* Deine Aufgabe: Wandle bitte alle folgenden Zeilen in eine JSON-Liste aus Strings um, mit einem String pro Zeile. Leerzeilen und Bilder kommen nicht in die Liste.

* Vorliegendes Material:
--------------------------------
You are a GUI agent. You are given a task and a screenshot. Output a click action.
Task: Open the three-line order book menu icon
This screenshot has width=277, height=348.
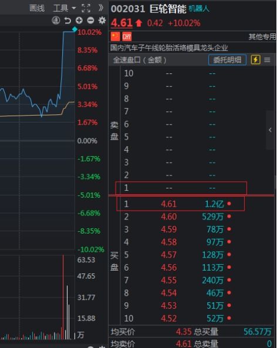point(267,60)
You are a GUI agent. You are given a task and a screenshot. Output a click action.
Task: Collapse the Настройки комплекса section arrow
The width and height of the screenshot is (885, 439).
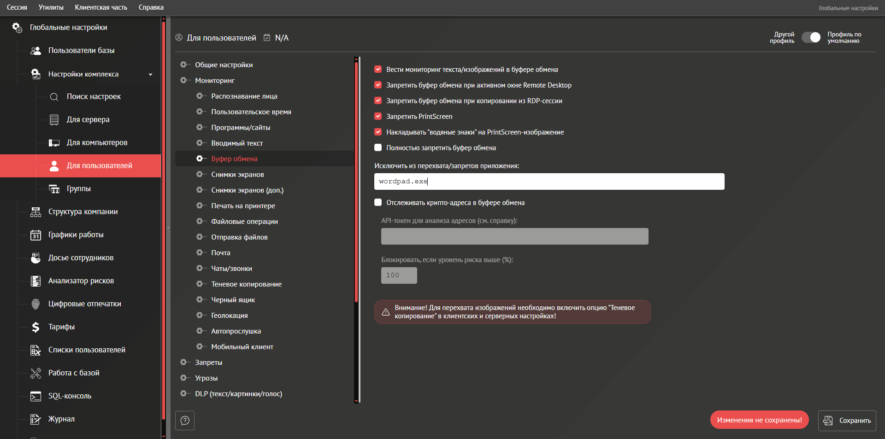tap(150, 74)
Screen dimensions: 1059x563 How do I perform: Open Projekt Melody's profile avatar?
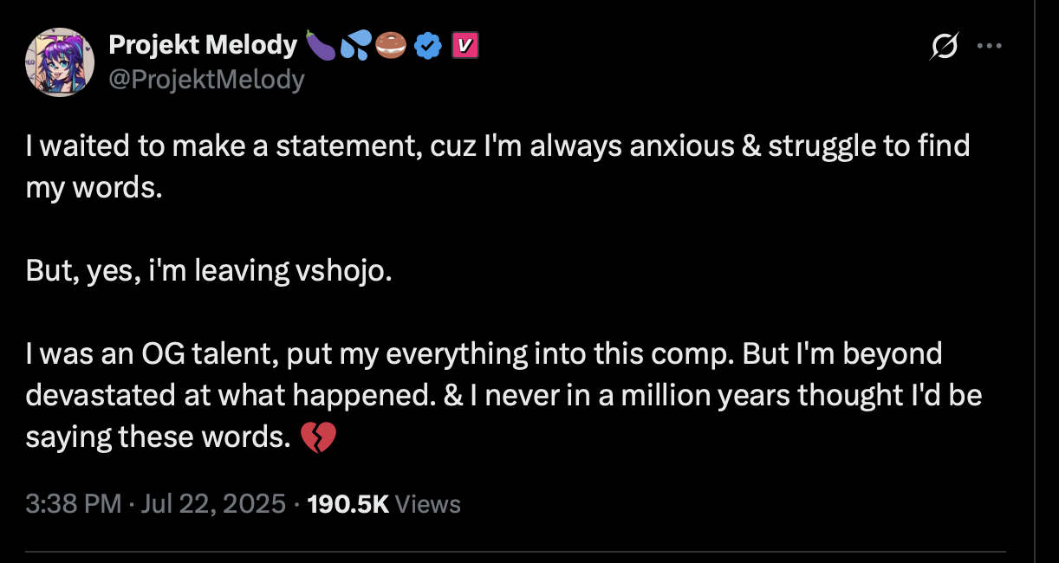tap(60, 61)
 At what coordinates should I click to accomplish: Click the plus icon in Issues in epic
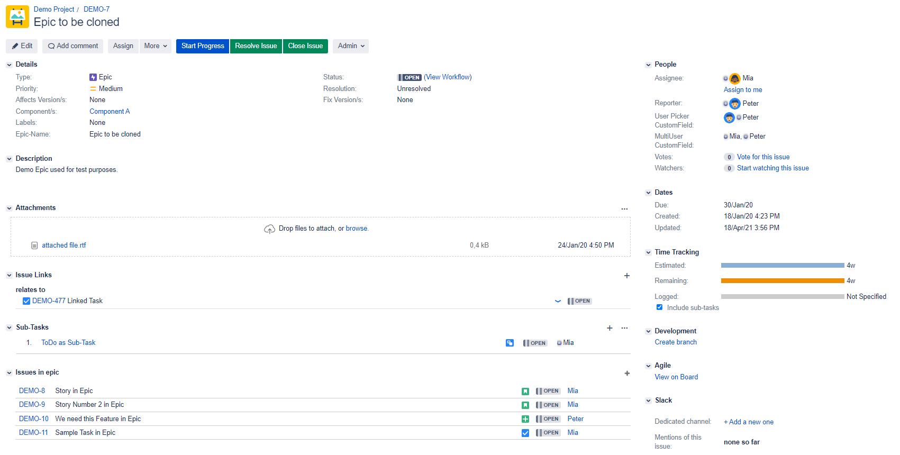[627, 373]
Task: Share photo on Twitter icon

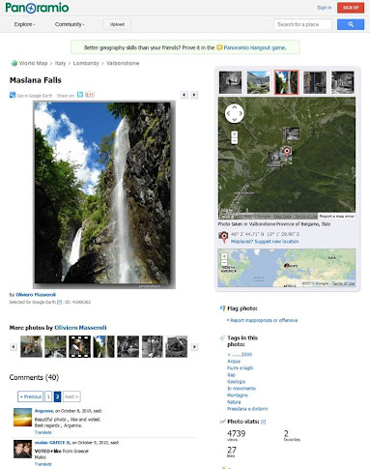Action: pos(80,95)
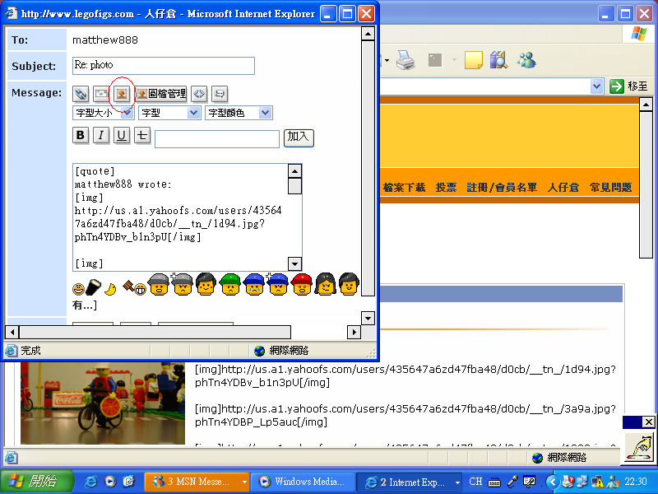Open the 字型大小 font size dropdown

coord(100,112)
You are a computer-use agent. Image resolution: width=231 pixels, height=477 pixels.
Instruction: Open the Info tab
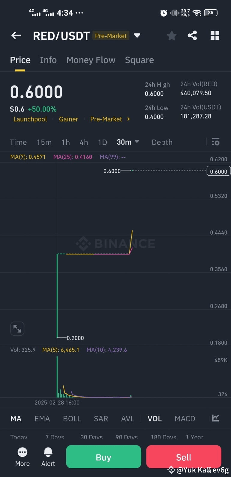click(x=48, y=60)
--------------------------------
* Lösung:
[
  "You are a GUI agent. You are given a task and a screenshot. Output a click action.",
  "Task: Open the three-line order book menu icon",
  "This screenshot has width=277, height=348.",
  "point(267,60)",
  "You are a GUI agent. You are given a task and a screenshot. Output a click action.",
  "Task: Collapse the Настройки комплекса section arrow",
  "The width and height of the screenshot is (885, 439).",
  "tap(150, 74)",
  "Screen dimensions: 1059x563 How do I perform: Open Projekt Melody's profile avatar?",
  "tap(60, 61)",
  " At what coordinates should I click to accomplish: Click the plus icon in Issues in epic",
  "[627, 373]",
  "Task: Share photo on Twitter icon",
  "Action: pos(80,95)",
  "Open the 字型大小 font size dropdown",
  "coord(100,112)",
  "You are a computer-use agent. Image resolution: width=231 pixels, height=477 pixels.",
  "Instruction: Open the Info tab",
  "click(x=48, y=60)"
]